* DOCUMENT EXCERPT
- Opening Delimiter -

Furthermore, Title IX is not just about sports. It not only bans bias (in recruitment, financial aid, benefits, and scholarships) against either sex in any educational setting receiving federal aid, it also outlaws sexual harassment and protects equal access to math and science, higher education, career training, technology, and employment. Wendy Luttrell, Aronson associate professor in human development and education and the author of Pregnant Bodies, Fertile Minds: Gender, Race, and the Schooling of Pregnant Teens (2003), notes that “Title IX was also initiated so that pregnant girls could stay in school.” (Public schools used to expel pregnant students and bar visibly pregnant teachers from classrooms. “Title IX got rid of the de jure discrimination that pregnant girls cannot be in school,” Luttrell says, “but de facto discrimination”—either isolating the girls from resources and regular classes, or mainstreaming them without support—“is still quite prevalent.”)

- Closing Delimiter -

* PROBLEM 1
According to the Title IX passage, what does Wendy Luttrell say was another reason Title IX was initiated?
* PROBLEM 2
Continue the passage on Title IX from the point where it stops.

* COLLECTED DATA
- Opening Delimiter -

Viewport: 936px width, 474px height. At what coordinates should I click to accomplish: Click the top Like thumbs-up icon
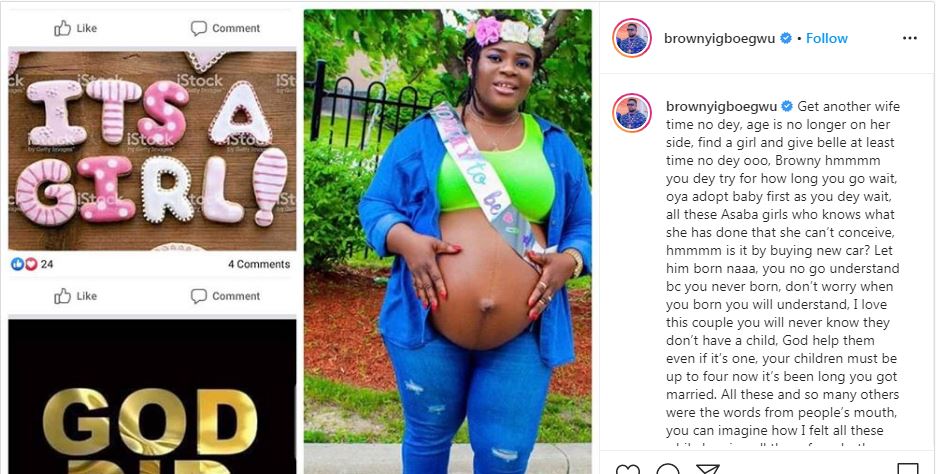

- Closing Delimiter -

* ANSWER SPACE 1
So that pregnant girls could stay in school.

* ANSWER SPACE 2
While the effects of Title IX were taking hold, a “third wave” of American feminism—advocating “difference” and “girl-ness”—was rising. Feminist performance artists like the Guerrilla Girls and the V-Girls reclaimed the word “girl” in the 1980s, and in the early 1990s, the punk band Bikini Kill famously put the grrr into “grrrl” and helped catalyze a movement of Riot Grrrls. Young third-wavers resisted sexism through their music, the Internet, and grass-roots activism, on the one hand, and on the other, through a “girlie” feminism that championed “girl stuff,” from Barbie dolls and high heels to knitting.

“Girl Power,” the third wave’s best-known catch phrase, went mainstream as the slogan for the British pop group the Spice Girls. The U.S. Department of Health and Human Services even named its first girl-centered public-health initiative Girl Power! (www.girlpower.gov). Today girls’ programming includes cultural staples like the Ms. Foundation’s original Take Our Daughters to Work Day (now Take Our Daughters and Sons to Work Day) and organizations like Strong Women, Strong Girls (SWSG).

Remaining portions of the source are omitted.